* [本文]:
————
4つめから5つめのバスは「レ→ミ」となり、「D和音→I度1転」というバス定型です。属九根省も使えますが「ソラソラ」というソプラノのメロディが微妙なので、「ファ」とすると、属七の根音省略形の「レシファ」が、前後のつながりから見て良さそうです。
このような『属七根省2転からの連結』の場合、例外的な定型の進行をとります。テノールの「レ」は「ソ」に進み、また1転の上三声に第3音「ミ」が登場してしまいますがOKです。(Ⅰ巻 p81)


❷バス《(ミ)→ファ→ファ→ミ》
   機能《 ( T )→ S  →  D  → T》

D和音の直前のS和音はⅡ度を使う方がよいので、Ⅱ度1転を配置すると考えると、ちょうど最適配置が使えました。
7つめから8つめは「ファ→ミ」という属九根省のバス定型なので属九を使います。この課題は短調なので、属九根省は減七の和音となり、配置が自由です。バスに反行させると「シ→ド」というラインが浮かび、それに合わせて内声を密集で埋めました。


❸バス《(ミ)→レ→シ→ド→ファ→ソ→ソ→ド》
   機能《(T) →S→ D→ T→S→ D→ T》

ソプラノを主音(ド)で終わらせたいので、後ろから作ります。「ソ→ソ→ド」という頻出の終止型です。最後から3番めのソが高いので、密集で配置して、規則どおりに配置・連結します(属七からⅠ度への全終止の上三声は5欠となります)。
————
* [表示データ]:
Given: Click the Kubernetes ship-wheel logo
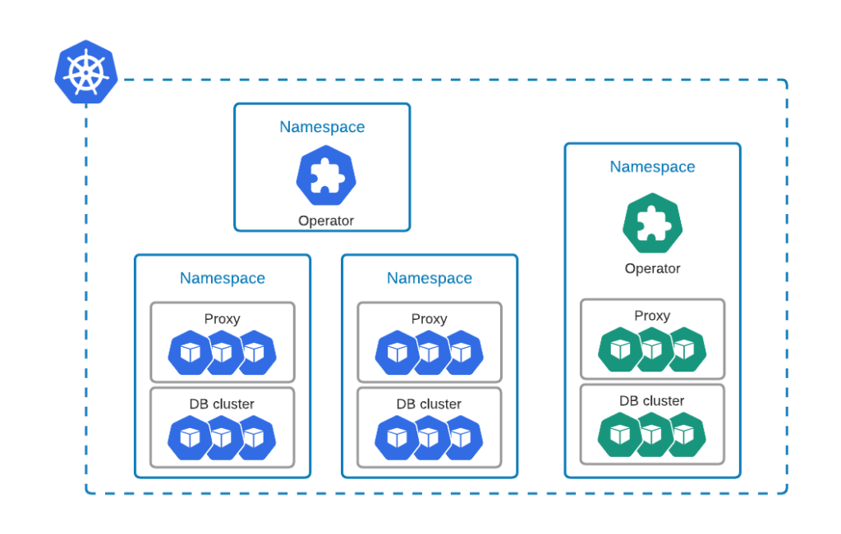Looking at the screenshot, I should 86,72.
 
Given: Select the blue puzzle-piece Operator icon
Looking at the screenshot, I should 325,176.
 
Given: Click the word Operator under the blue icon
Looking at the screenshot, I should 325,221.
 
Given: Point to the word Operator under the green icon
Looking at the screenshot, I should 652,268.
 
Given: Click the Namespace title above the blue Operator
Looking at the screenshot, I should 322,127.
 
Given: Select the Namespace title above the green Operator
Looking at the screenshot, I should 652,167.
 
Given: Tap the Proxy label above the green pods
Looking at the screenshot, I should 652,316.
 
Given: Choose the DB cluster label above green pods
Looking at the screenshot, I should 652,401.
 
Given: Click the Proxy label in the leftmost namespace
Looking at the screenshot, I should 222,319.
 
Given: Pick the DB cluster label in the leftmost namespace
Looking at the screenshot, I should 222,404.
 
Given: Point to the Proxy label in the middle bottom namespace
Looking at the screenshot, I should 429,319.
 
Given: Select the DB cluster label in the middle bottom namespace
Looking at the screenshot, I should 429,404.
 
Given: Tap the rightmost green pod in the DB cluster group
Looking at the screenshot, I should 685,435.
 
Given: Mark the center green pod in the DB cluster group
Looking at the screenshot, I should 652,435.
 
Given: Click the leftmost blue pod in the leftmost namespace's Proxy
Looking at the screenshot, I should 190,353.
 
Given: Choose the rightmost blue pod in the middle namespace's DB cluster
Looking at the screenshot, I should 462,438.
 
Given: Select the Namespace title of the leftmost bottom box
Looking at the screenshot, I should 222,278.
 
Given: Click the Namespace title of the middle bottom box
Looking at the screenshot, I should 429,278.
————
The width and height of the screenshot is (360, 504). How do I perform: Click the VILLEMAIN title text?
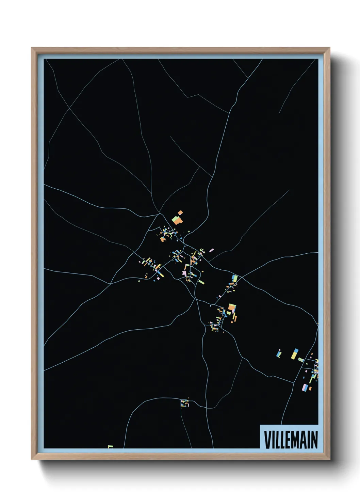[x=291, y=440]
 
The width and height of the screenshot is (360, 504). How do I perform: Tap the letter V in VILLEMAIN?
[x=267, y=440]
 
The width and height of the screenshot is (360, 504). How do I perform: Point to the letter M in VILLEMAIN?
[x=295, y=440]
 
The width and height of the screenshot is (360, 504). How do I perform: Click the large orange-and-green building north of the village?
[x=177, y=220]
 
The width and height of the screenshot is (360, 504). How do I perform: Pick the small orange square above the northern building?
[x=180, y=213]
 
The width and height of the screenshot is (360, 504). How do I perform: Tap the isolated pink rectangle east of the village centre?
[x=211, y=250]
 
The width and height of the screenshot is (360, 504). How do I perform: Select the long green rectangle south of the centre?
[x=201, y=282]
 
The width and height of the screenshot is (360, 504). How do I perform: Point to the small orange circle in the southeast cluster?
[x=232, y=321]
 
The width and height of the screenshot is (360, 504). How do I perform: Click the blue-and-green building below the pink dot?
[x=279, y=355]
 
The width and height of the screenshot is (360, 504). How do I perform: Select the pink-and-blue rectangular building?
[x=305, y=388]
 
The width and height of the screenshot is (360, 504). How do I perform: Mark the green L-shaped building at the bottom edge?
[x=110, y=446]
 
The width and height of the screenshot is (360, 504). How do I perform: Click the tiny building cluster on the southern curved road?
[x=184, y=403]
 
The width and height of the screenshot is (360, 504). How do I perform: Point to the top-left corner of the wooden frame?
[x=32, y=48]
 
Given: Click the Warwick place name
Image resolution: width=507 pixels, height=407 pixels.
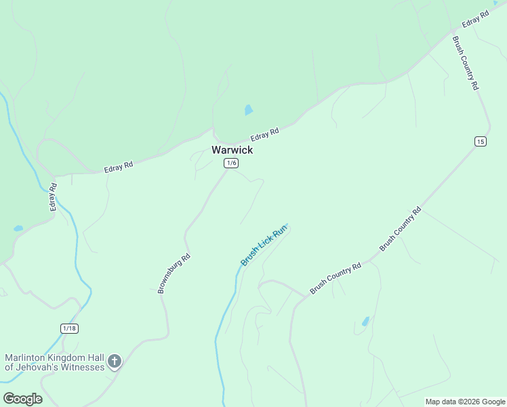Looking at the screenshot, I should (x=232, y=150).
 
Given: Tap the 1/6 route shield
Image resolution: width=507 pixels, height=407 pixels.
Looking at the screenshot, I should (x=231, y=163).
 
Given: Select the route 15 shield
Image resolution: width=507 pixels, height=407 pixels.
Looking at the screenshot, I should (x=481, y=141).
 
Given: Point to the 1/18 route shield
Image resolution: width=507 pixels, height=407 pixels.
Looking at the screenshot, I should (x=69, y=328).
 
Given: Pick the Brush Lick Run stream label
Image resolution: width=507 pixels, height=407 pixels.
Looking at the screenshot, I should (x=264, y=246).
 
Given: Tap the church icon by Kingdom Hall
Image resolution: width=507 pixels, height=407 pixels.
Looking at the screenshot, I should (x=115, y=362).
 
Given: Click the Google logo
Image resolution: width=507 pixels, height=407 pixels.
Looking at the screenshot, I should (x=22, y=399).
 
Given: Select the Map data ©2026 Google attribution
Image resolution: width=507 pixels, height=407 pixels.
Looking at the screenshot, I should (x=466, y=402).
————
* [課題]:
(1) 本文の「7つめから8つめは」で始まる段落を、主な内容を残して箇条書きにまとめてください。
(2) 一覧の「V in VILLEMAIN?」を含む行から「[x=305, y=388]」を含む行までを、そのまま書き写してください。
一覧は本文とは関係がありません。

* [解答]:
(1)
- 7つめから8つめのバスは「ファ→ミ」で、属九根省のバス定型なので属九を使う。
- この課題は短調なので、属九根省は減七の和音となり、配置が自由になる。
- バスに反行させると「シ→ド」というラインが浮かび、それに合わせて内声を密集で埋めた。

(2)
The width and height of the screenshot is (360, 504). How do I perform: Tap the letter V in VILLEMAIN?
[x=267, y=440]
 
The width and height of the screenshot is (360, 504). How do I perform: Point to the letter M in VILLEMAIN?
[x=295, y=440]
 
The width and height of the screenshot is (360, 504). How do I perform: Click the large orange-and-green building north of the village?
[x=177, y=220]
 
The width and height of the screenshot is (360, 504). How do I perform: Pick the small orange square above the northern building?
[x=180, y=213]
 
The width and height of the screenshot is (360, 504). How do I perform: Tap the isolated pink rectangle east of the village centre?
[x=211, y=250]
 
The width and height of the screenshot is (360, 504). How do I perform: Select the long green rectangle south of the centre?
[x=201, y=282]
 
The width and height of the screenshot is (360, 504). How do I perform: Point to the small orange circle in the southeast cluster?
[x=232, y=321]
 
The width and height of the screenshot is (360, 504). How do I perform: Click the blue-and-green building below the pink dot?
[x=279, y=355]
 
The width and height of the screenshot is (360, 504). How do I perform: Select the pink-and-blue rectangular building?
[x=305, y=388]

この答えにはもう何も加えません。